Entreprise sans tabac : Avis de Nezha Barakat, Médecin conseil à  l’ONCF et chef du projet "ONCF, entreprise sans tabac"

Sur 225 fumeurs volontaires, 134 ont pu arrêter de fumer grà¢ce à  l’accompagnement de l’entreprise.

La Vie éco :  Pourquoi l’ONCF a fait le choix de devenir une entreprise sans tabac ?
N. B : Le choix de devenir une entreprise sans tabac s’explique par plusieurs raisons. D’abord pour préserver la santé de nos collaborateurs, mais aussi pour organiser harmonieusement les rapports  entre fumeurs et non-fumeurs, prévenir les risques d’incendie, soigner notre image en devenant une entreprise citoyenne qui participe à la lutte contre le cancer et au respect de la loi.
Tous ces efforts réalisés ont permis à l’office d’obtenir le label «Entreprise sans tabac» de l’Association Lalla Salma de lutte contre le cancer.

Quelles sont les actions que vous avez mises en place pour le devenir ?
Nous avons entrepris plusieurs actions en partenariat avec l’Association de lutte contre le cancer et en collaboration avec le ministère de la santé. Le programme s’est déroulé en six étapes : la création d’un comité de pilotage en septembre 2008, la réalisation d’un état des lieux par une enquête de prévalence en octobre 2008, l’élaboration d’un plan d’action, le déploiement d’une campagne d’information et de sensibilisation de l’ensemble du personnel sur le concept «Entreprise sans tabac», l’accompagnement de l’arrêt du tabac, avec notre méthode, par la mise en place dans les différents cabinets médicaux du réseau ferroviaire d’un programme de consultations médicales spécifiques au sevrage tabagique individuel et de groupe, et ce, depuis mi-avril 2009. Enfin, le plan d’action a concerné également le bilan de cette opération à savoir le suivi et l’évaluation des actions.

Comment cette initiative a-t-elle été accueillie en interne ?
La mise en application de l’interdiction de fumer au sein de l’entreprise depuis le 1er mai 2009 a été accueillie avec satisfaction et soulagement par les non-fumeurs, qui constituent plus de 71 % de l’ensemble des collaborateurs de l’office. Aussi, l’enquête de prévalence menée en collaboration avec la Direction de l’épidémiologie et la lutte contre les maladies a montré que 82% des fumeurs sont intéressés par une assistance au sevrage tabagique et 63,5 % pensent qu’il faut interdire la cigarette en milieu de travail.

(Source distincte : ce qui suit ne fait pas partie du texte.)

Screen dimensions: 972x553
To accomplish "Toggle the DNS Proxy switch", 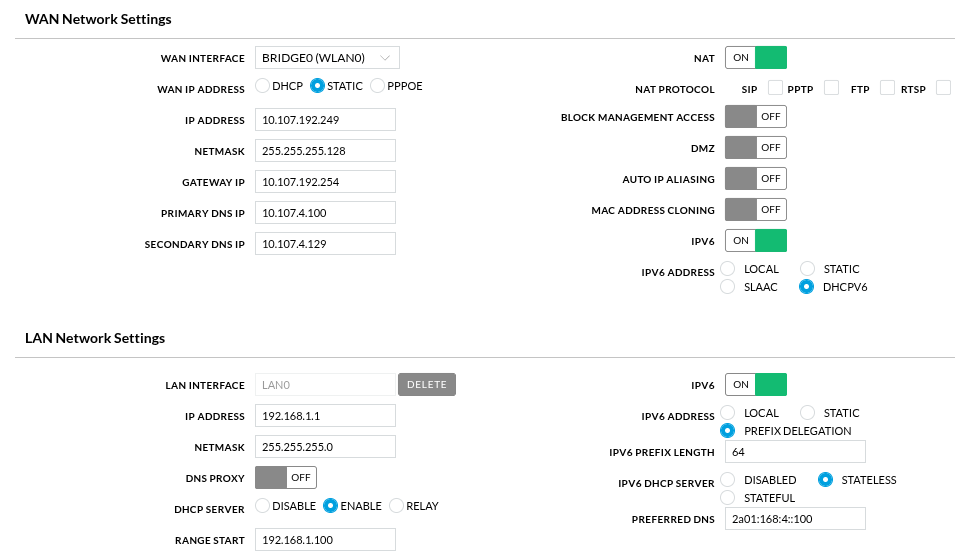I will click(286, 477).
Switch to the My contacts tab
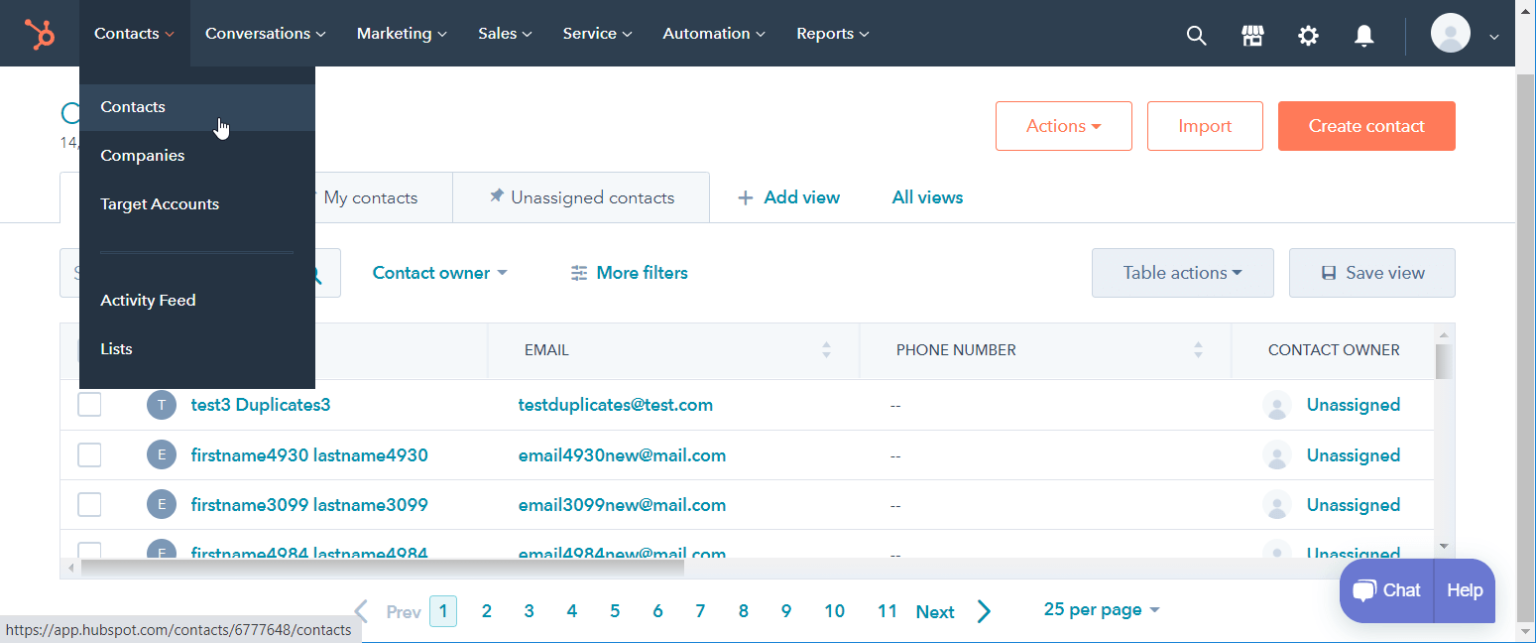Image resolution: width=1536 pixels, height=643 pixels. (371, 197)
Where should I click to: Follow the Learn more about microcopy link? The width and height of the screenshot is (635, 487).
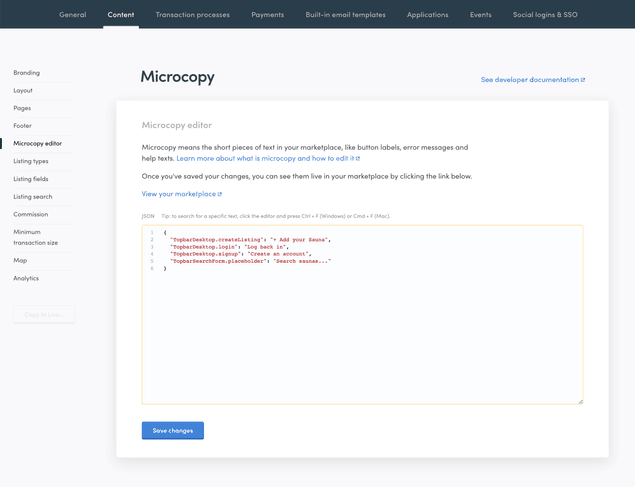[267, 158]
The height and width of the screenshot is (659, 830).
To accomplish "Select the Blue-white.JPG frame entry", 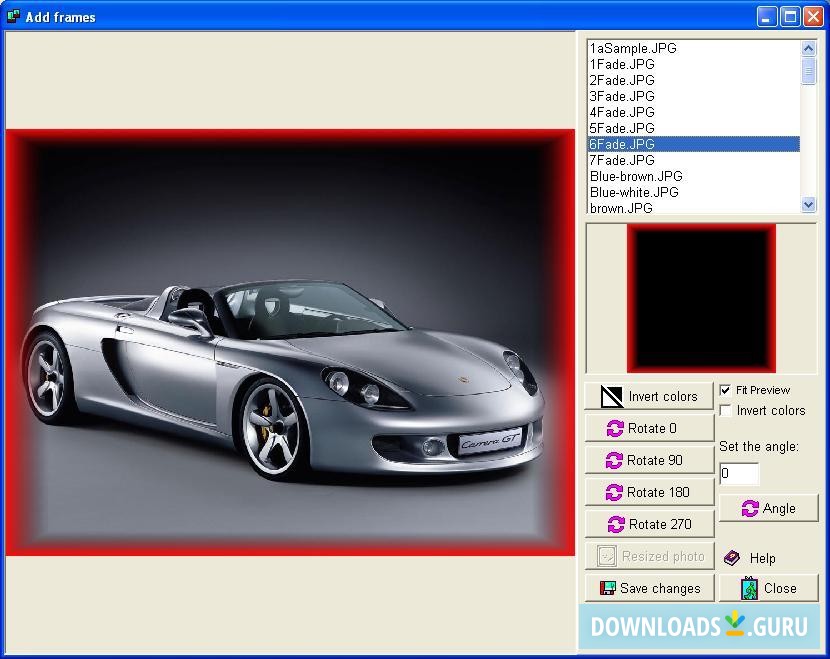I will coord(634,192).
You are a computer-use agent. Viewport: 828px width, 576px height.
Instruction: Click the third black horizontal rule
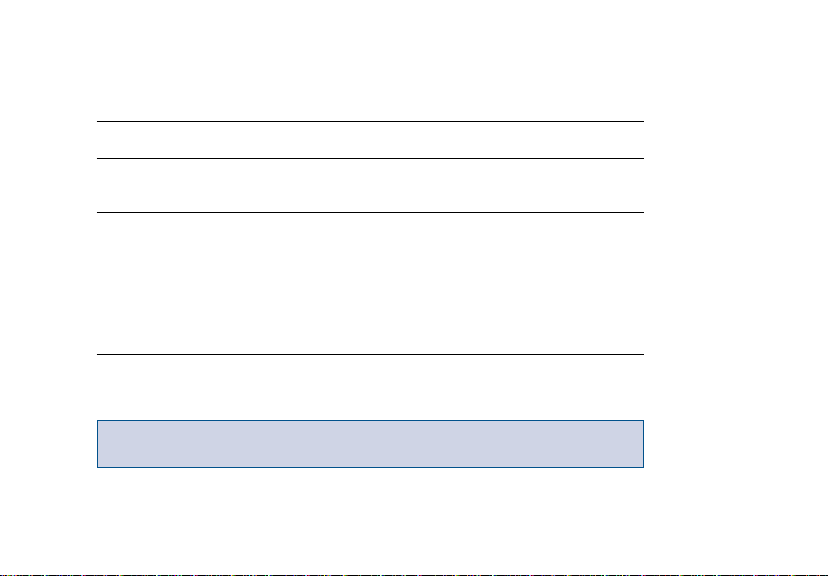click(370, 212)
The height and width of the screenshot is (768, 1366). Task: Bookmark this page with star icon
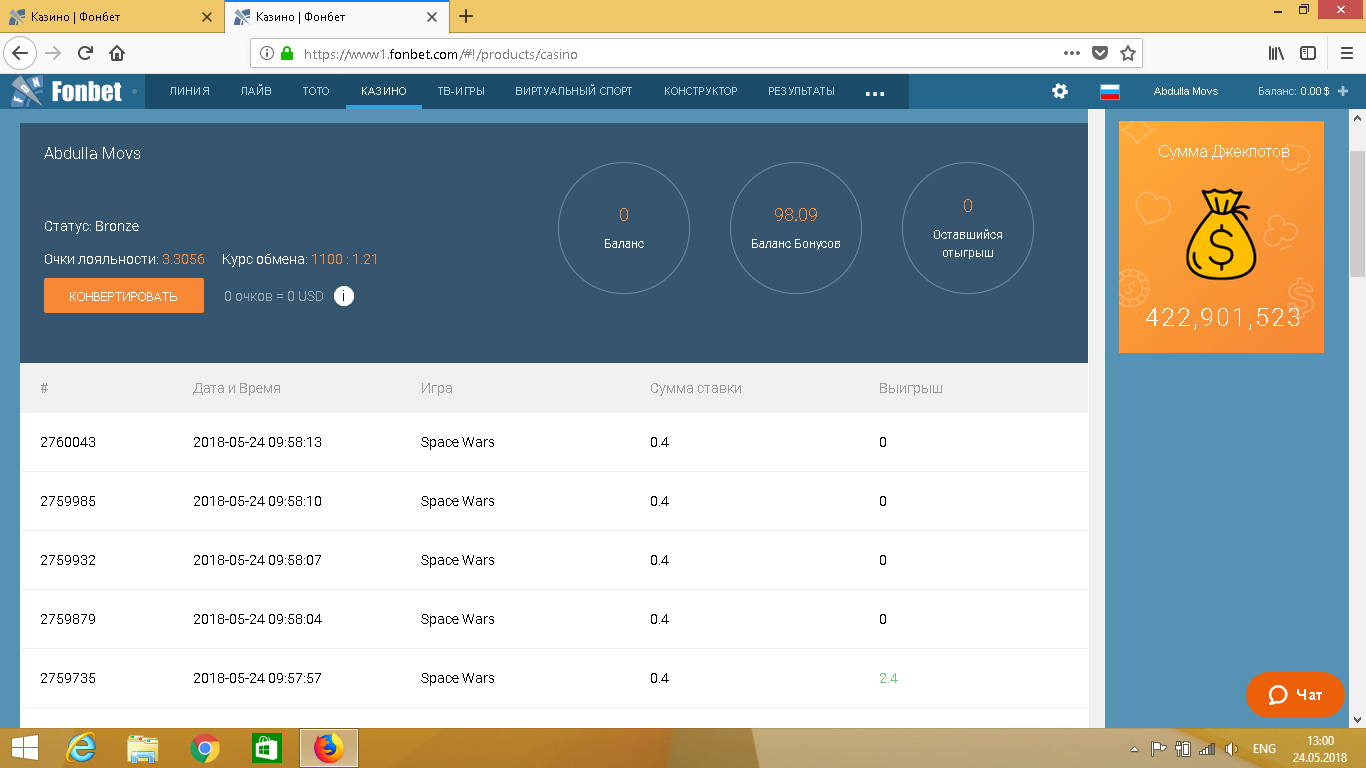pyautogui.click(x=1128, y=54)
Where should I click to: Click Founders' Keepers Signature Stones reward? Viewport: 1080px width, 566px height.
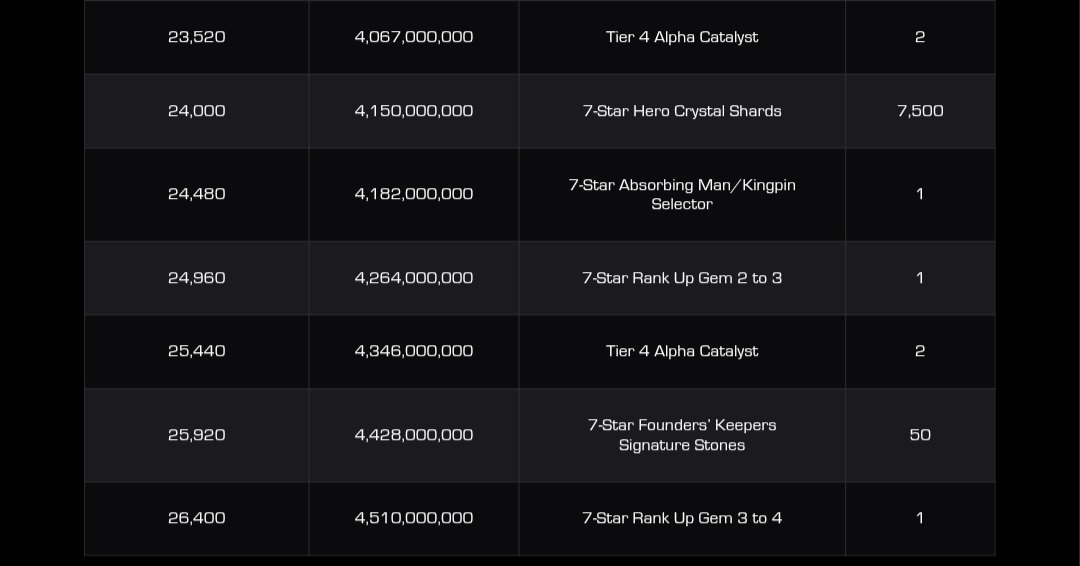(682, 435)
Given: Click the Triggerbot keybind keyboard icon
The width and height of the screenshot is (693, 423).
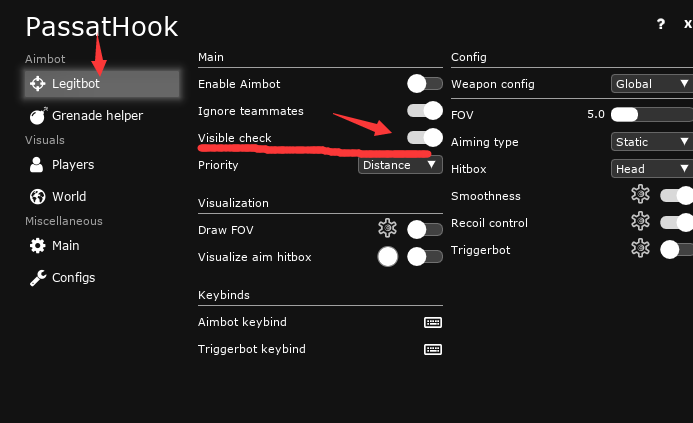Looking at the screenshot, I should [x=433, y=349].

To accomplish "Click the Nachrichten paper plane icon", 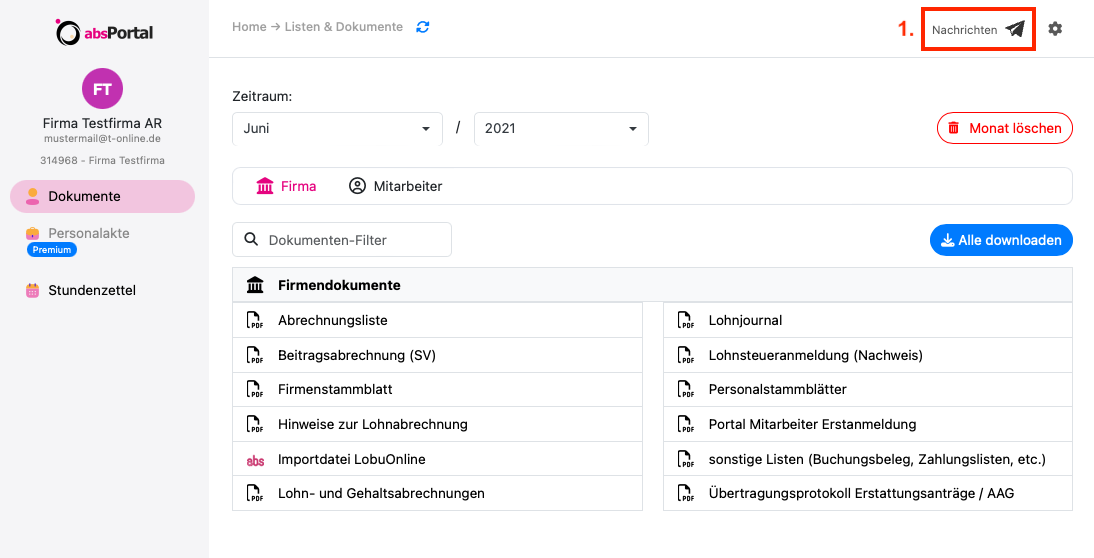I will click(1015, 29).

Quelles ont  été les retombées de ces actions sur le personnel ?

Sur les 225 fumeurs volontaires suivis en consultation de tabacologie, depuis le déploiement et la mise en place du plan de lutte antitabac depuis mi-avril 2009 à ce jour, nous avons constaté que 134 ont cessé de fumer, soit un score très satisfaisant de 60%.